● Instructions for the task
Turn the lines from the one with "About (632, 1462)" up to and including the one with "Vamber® Elisa Key (681, 1426)" into a Markdown table with two columns, Row and Line. Number each row, leave out blank lines, and include only those lines.

● Items
+ + + +
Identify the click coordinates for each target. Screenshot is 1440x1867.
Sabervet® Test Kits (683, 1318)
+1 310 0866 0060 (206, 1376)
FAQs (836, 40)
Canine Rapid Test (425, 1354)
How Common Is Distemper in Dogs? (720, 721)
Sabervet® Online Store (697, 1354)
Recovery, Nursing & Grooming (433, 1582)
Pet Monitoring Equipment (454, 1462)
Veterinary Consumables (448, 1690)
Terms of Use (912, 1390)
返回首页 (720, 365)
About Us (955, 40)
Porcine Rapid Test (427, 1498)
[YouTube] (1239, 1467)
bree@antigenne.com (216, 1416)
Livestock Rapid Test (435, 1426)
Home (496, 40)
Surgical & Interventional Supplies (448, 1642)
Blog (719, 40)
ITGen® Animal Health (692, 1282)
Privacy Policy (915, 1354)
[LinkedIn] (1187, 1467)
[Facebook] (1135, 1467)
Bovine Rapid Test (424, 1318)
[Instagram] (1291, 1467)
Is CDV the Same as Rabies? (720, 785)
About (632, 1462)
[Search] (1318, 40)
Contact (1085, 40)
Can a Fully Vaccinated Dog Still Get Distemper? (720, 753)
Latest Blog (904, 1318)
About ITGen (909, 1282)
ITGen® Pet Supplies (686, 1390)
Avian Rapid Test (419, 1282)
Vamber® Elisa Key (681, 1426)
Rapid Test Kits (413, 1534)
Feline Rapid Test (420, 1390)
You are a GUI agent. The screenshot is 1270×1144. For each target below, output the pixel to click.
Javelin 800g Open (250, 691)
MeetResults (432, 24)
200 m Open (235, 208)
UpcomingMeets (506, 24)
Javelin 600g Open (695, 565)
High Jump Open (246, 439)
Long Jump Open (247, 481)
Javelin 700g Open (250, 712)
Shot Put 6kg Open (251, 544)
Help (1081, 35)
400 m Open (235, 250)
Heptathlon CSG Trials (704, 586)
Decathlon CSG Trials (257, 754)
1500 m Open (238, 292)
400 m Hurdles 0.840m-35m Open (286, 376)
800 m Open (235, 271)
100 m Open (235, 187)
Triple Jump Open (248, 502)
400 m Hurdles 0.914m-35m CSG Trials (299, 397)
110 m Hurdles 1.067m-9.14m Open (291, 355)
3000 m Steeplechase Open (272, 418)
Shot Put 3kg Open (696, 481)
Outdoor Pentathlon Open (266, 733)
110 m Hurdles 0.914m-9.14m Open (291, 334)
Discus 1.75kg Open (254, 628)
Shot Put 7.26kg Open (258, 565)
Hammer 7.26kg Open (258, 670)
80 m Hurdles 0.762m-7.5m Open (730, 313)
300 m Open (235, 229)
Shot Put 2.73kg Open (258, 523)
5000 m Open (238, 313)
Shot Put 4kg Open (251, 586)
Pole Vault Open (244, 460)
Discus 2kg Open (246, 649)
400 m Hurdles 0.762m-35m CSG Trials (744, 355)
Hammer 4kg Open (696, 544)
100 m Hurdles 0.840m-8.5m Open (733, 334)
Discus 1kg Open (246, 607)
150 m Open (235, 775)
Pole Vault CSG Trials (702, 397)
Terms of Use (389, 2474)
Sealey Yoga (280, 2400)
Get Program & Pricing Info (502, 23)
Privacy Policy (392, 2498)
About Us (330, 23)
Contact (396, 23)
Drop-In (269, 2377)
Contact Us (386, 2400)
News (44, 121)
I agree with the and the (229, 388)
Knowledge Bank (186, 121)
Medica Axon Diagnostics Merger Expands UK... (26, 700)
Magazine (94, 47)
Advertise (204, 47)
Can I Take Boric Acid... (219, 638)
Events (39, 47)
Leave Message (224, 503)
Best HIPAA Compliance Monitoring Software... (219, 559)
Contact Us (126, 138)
+ + + +
● Task response
| Row | Line |
|---|---|
| 1 | About (632, 1462) |
| 2 | [Search] (1318, 40) |
| 3 | Contact (1085, 40) |
| 4 | Can a Fully Vaccinated Dog Still Get Distemper? (720, 753) |
| 5 | Latest Blog (904, 1318) |
| 6 | About ITGen (909, 1282) |
| 7 | ITGen® Pet Supplies (686, 1390) |
| 8 | Avian Rapid Test (419, 1282) |
| 9 | Vamber® Elisa Key (681, 1426) |